Re: Ext4: deadlock occurs when running fsstress and ENOSPC errors are seen.

"Theodore Ts'o" <tytso@xxxxxxx> · Tue, 15 Apr 2014 08:47:43 -0400

On Tue, Apr 15, 2014 at 01:24:26PM +0530, Amit Sahrawat wrote:
> Initially in normal write path, when the disk was almost full – we got
> hung for the ‘sync’ because the flusher (which is busy in the
> writepages is not responding). Before the hung task, we also found the
> logs like:
> 
> EXT4-fs error (device sda1): ext4_mb_generate_buddy:742: group 1493, 0
> clusters in bitmap, 58339 in gd
> EXT4-fs error (device sda1): ext4_mb_generate_buddy:742: group 1000, 0
> clusters in bitmap, 3 in gd
> EXT4-fs error (device sda1): ext4_mb_generate_buddy:742: group 1425, 0
> clusters in bitmap, 1 in gd

These errors indicate that the several block groups contain have
corrupt block bitmap: block group #1493, #1000, and #1425.  The fact
that there are 0 free blocks/clusters in the bitmap indicate that the
bitmap was all zero's, which could be the potential cause of the
corruption.

The other thing which is funny is the number of free blocks/clusters
being greater than 32768 in block group #1493.  Assuming a 4k page
size, that shouldn't be possible.  Can you send the output of
"dumpe2fs -h /dev/sdXX" so we can take a look at the file system parameters?

How much before the hung task did you see these messages?  I normally
recommend that the file system be set up to either panic the system,
or force the file system to be remounted read/only when EXT4-fs error
messages are reported, since that means that the file system is
corrupted, and further operaion can cause more data to be lost.

> JBD2: Spotted dirty metadata buffer (dev = sda1, blocknr = 0). There's
> a risk of filesystem corruption in case of system crash.
> JBD2: Spotted dirty metadata buffer (dev = sda1, blocknr = 0). There's
> a risk of filesystem corruption in case of system crash.
> 
> EXT4-fs (sda1): error count: 58
> EXT4-fs (sda1): initial error at 607: ext4_mb_generate_buddy:742
> EXT4-fs (sda1): last error at 58: ext4_mb_generate_buddy:742

The "607" and "58" in the "at 607" and "at 58" are normally supposed
to be a unix time_t value.  That is, it's normally a number like:
1397564866, and it can be decoded via: 

% date -d @1397564866
Tue Apr 15 08:27:46 EDT 2014

The fact that these numbers are numerically so small means that the
time wasn't set correctly on your system.  Was this a test system
running under kvm without a proper real-time clock?

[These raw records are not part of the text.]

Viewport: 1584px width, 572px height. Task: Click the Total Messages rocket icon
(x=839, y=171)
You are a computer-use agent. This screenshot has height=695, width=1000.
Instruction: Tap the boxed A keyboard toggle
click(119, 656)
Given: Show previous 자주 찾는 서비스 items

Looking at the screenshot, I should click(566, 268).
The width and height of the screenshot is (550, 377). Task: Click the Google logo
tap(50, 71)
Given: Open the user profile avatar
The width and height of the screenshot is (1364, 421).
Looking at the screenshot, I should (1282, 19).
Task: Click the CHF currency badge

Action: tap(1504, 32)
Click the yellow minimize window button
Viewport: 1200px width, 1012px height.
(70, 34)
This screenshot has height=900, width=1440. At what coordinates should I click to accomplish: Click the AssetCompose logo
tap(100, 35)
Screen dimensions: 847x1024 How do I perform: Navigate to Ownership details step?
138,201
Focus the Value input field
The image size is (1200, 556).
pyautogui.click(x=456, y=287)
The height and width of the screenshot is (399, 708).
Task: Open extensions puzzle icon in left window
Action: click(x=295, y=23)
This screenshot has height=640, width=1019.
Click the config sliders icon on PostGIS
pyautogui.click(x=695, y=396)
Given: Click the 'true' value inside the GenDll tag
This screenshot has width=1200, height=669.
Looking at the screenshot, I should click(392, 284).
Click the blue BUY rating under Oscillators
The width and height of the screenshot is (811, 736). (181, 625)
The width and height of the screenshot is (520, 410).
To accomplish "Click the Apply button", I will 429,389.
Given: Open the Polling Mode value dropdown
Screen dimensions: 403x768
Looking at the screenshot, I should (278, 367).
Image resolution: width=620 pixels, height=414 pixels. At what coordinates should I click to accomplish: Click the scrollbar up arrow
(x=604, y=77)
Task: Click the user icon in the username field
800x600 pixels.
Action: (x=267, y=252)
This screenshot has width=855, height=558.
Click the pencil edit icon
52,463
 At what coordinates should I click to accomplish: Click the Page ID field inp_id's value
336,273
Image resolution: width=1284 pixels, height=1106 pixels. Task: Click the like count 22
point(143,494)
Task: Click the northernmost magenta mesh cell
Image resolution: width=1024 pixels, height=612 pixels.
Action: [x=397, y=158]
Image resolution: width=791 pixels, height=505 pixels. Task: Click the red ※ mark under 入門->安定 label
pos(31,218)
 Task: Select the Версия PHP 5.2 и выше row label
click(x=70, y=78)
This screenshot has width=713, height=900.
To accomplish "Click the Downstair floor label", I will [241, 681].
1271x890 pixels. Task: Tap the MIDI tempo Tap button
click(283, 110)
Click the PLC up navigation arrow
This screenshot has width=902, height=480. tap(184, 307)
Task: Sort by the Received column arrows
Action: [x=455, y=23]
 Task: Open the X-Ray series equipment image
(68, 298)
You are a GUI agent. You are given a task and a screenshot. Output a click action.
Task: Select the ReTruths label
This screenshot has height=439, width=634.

> When we analysed the problem, it occurred from the writepages path in ext4.
> This is because of the difference in the free blocks reported by
> cluster bitmap and the number of free blocks reported by group
> descriptor.

Yes, indicating that the file system was corrupt.

> During ext4_fill_super, ext4 calculates the number of free blocks by
> reading all the descriptors in function ext4_count_free_clusters and
> store it in percpu counter s_freeclusters_counter.
> ext4_count_free_clusters:
> desc_count = 0;
> for (i = 0; i < ngroups; i++) {
> gdp = ext4_get_group_desc(sb, i, NULL);
> if (!gdp)
> continue;
> desc_count += ext4_free_group_clusters(sb, gdp);
> }
> return desc_count;
> 
> During writebegin call, ext4 checks this s_freeclusters_counter
> counter to know if there are free blocks present or not.
> When the free blocks reported by group descriptor are greater than the
> actual free blocks reported by bitmap, a call to writebegin could
> still succeed even if the free blocks represented by bitmaps are 0.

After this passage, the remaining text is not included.